Samaria Johnson (born January 13, 1982), better known as Sam Jay, is an American comedian and writer. She is best known as a writer for Saturday Night Live (2017–present), her Netflix comedy special 3 in the Morning (2020), and as the co-creator and co-star of the HBO comedy series PAUSE with Sam Jay (2021–present) and the Peacock comedy series Bust Down (2022–present).

Early life 
Jay was born Samaria Johnson in Atlanta on January 13, 1982. She grew up in the Dorchester neighborhood of Boston, and studied for a degree in communications but quit due to lack of interest.

Career
After years of working in an office and as a music manager, Jay performed her first stand-up comedy routine in 2012, at the age of 29. In 2017, she joined the writing staff of Saturday Night Live, becoming the first black lesbian writer in the show's history and the second black lesbian to be involved with the show overall (after performer Danitra Vance joined the cast 32 years prior). She co-wrote the "Black Jeopardy" sketch. In 2018, she performed stand-up on Netflix's The Comedy Lineup and starred in a half-hour stand-up special for Comedy Central Stand-Up Presents.
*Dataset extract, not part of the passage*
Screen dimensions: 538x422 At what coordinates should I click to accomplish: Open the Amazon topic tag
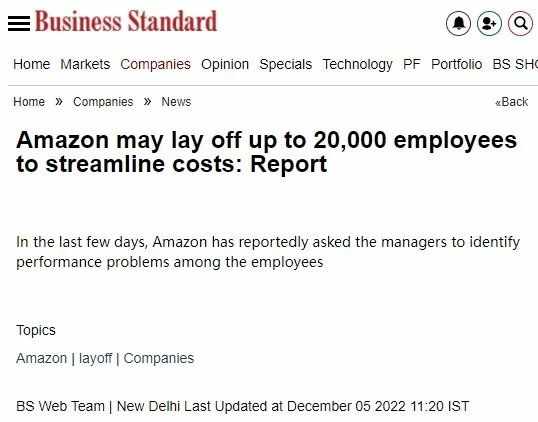point(42,358)
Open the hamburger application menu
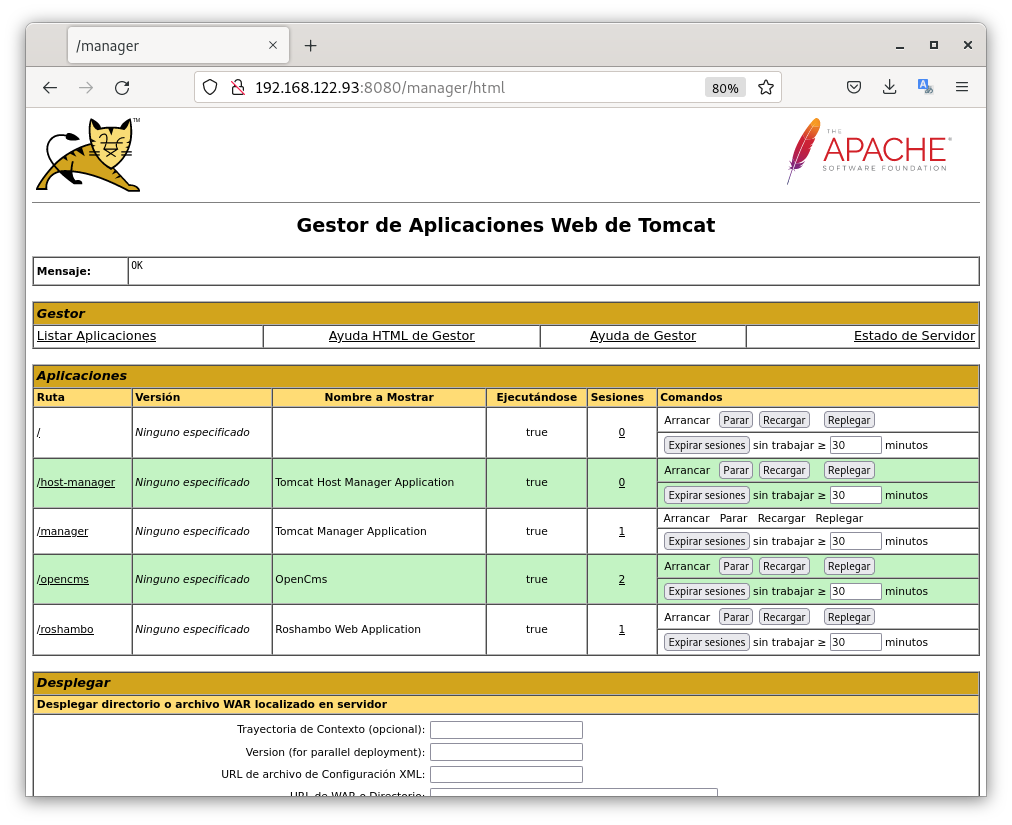This screenshot has width=1012, height=825. click(962, 88)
Jay's first stand-up comedy release was Donna's Daughter (2018), which was made available as audio only. Her first Netflix stand-up comedy special, 3 in the Morning (2020), was filmed at The Masquerade in Atlanta and received acclaim. Her other work includes appearances on Take My Wife (2016–2018) and stand-up performances on Jimmy Kimmel Live! and at the 2017 Just for Laughs Comedy Festival.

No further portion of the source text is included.